Recently I had the privilege of spending three days with a group of two hundred and fifty ranchers from across Western Canada who belong to an organization called Holistic Management (HM). HM is based on a decision making framework which results in ecologically regenerative, economically viable and socially sound management of the world’s grasslands. These down-to-earth, authentic families are clear about their organizational values and their goals.

One of the key principles I have learned from them over the years is to have a clear distinction in your mind between “quality of life” and “standard of living.” While I presented a series of sessions during their conference on the human side of family and business, my concluding keynote was about the real meaning of wealth. Here is a synopsis of that presentation, entitled, “I’m a wealthy man because…”

  1. I’m a wealthy man because of my inheritance of values and character.
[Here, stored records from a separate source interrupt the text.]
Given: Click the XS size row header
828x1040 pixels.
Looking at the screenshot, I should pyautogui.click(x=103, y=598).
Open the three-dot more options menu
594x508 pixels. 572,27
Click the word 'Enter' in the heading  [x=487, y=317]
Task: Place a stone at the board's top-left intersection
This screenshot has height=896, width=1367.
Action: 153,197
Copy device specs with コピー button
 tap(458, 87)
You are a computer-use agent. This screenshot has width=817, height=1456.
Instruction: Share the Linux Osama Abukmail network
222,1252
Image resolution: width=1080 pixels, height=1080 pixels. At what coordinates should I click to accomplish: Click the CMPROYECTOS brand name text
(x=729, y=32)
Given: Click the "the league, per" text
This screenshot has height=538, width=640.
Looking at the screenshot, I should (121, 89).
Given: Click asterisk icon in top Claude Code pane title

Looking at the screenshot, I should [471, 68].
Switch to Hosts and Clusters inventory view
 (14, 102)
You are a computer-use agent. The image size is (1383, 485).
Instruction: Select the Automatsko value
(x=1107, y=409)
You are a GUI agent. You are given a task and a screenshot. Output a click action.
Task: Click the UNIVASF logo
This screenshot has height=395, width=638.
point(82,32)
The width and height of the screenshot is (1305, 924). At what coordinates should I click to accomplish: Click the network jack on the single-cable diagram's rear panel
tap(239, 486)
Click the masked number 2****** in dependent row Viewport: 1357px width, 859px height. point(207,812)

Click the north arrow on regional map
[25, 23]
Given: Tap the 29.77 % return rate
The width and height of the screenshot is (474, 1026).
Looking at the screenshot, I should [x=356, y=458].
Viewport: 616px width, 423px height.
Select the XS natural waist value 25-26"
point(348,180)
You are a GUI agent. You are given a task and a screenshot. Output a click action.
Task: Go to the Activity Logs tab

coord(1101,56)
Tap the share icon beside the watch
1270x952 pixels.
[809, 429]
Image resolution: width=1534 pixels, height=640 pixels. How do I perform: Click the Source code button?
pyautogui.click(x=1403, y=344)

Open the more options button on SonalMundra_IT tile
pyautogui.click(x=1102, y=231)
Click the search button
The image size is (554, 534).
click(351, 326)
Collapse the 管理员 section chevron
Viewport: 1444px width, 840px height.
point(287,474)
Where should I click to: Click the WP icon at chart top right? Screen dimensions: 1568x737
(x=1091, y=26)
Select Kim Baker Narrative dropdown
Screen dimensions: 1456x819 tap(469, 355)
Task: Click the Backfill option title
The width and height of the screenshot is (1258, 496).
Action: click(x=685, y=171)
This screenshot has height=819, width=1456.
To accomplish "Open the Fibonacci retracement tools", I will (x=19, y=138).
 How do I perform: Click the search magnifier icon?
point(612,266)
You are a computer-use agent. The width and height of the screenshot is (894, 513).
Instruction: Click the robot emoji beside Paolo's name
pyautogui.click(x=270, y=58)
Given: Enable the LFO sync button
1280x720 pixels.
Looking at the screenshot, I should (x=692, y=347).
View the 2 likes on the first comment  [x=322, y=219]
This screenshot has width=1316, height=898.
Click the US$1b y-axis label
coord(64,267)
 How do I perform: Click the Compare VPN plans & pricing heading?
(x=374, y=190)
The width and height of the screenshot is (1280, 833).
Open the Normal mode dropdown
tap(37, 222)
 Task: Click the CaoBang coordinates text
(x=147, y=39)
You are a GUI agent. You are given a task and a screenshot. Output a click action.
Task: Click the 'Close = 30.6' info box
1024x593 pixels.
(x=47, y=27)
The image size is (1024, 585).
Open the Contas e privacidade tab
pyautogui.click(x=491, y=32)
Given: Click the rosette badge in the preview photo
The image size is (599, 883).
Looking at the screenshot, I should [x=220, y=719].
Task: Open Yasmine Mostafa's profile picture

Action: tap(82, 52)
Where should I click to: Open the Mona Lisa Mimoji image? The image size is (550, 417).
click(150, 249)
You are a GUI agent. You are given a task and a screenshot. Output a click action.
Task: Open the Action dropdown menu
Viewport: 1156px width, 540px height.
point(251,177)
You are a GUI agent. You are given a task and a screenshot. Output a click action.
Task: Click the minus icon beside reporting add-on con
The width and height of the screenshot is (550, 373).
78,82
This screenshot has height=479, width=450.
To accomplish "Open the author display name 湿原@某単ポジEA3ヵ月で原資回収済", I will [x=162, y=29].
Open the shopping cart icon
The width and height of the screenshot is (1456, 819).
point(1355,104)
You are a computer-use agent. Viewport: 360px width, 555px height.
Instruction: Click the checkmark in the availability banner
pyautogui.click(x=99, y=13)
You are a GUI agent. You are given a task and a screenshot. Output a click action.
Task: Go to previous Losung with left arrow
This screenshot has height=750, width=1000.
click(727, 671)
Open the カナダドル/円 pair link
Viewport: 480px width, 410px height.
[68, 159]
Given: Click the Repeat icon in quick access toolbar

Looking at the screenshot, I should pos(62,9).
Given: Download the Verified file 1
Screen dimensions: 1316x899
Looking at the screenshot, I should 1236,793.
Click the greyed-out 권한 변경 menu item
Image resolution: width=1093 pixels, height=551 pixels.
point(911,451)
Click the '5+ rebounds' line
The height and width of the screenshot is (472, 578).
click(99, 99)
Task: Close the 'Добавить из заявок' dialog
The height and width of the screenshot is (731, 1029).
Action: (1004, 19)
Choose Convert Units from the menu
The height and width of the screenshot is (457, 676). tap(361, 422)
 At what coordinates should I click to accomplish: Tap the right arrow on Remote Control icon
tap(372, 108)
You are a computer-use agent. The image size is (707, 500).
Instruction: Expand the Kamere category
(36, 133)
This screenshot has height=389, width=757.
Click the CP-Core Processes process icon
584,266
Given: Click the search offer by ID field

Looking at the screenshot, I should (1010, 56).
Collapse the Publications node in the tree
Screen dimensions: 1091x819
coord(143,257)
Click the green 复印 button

My parents both died essentially broke. But what would you rather get from your parents: a rich financial inheritance with no character and values, or character and values with no money? With character and values, you can create wealth, and much more. Character is like the goose that lays the golden eggs. Strong character – the courage to face the demands of reality; a commitment to living a principle-centered life; to bring greater value to others than you ask in return – will always be more powerful than money because of the freedom it brings and the wealth it creates.
  2. I’m a wealthy man because of the mentors who have influenced me over the years. My parents and ancestors top the list, but they also exposed me to some great teachers including the world-renowned family therapist, Virginia Satir and Jack Gibb, who taught me about trust. Another mentor was Norris Lowry, a hired hand on our farm who taught me about hard work, how to shake a hand, and the motto, “Happiness is not a destination; it’s a method of travel.”  Other mentors include my good friends and colleagues, Jim Reger, Murray Hiebert,  Bernie Novokowski, and Don Campbell. Then, of course, there are my daughters, Mellissa, Hayley, and Chandra, and my life-partner, Val.
  3. I’m a wealthy man because of being taught to be giver, not a taker. North Americans used to contribute to the betterment of all. Now we are “consumers,” – which means, “people who use up, waste, destroy, and squander.” I was taught early on to give more than you get paid for, to build rather than destroy, to help rather than hinder, and try to be part of the solution rather than part of the problem. While I don’t do this anywhere near perfectly, living these values makes me a wealthy person.
  4. I’m a wealthy man because of the love in my life. Love, like health, is precious. Rather than a fleeting emotion, I am learning that love is a verb, not a noun. Love is the result of both a decision and of learning to give of myself to others. My life is richer, deeper, and more fulfilling because of the love that surrounds me. This past week, my daughter and I went to hear Deepak Chopra and after his brilliant presentation, Hayley asked if I want to be as famous as him. (Thankfully, I don’t think I’ll ever be famous in the eyes of my children.) “I don’t seek fame,” I replied, “I simply want to be used for the betterment of mankind.” I have always been inspired by the words of Dag Hammarskjold, former Secretary-General of the United Nations: “It is more noble to give yourself completely to one individual than to labor diligently for the salvation of the masses.”
  5. I’m a wealthy man because of my health. Health is a true source of wealth. Without it, joy is not impossible, but difficult. Health habits create quality of life and the older I get the more this gets tested. “You don’t know what you’ve got till it’s gone,” it is said. Living without pain is a gift to be sought after. There’s no guarantee of health to any of us, just has there is no immunity from death. Like love, I guard my health with gratitude and tenacious care.
  6. I am a wealthy man today because of my awareness that I can’t do it alone. I haven’t relied enough on others in my career. I’ve been a pretty independent “lone wolf” consultant who likes to maintain control. But I’m learning to let go and let others help me, let others bring strength to my business where I have weakness, let others help get the creative juices going through collaboration. My business is a tool to create what matters in my life, and I am wealthy because of the team behind me.
  7. Finally, I am a wealthy man because of my faith. Success is not defined in my life by the world’s standards.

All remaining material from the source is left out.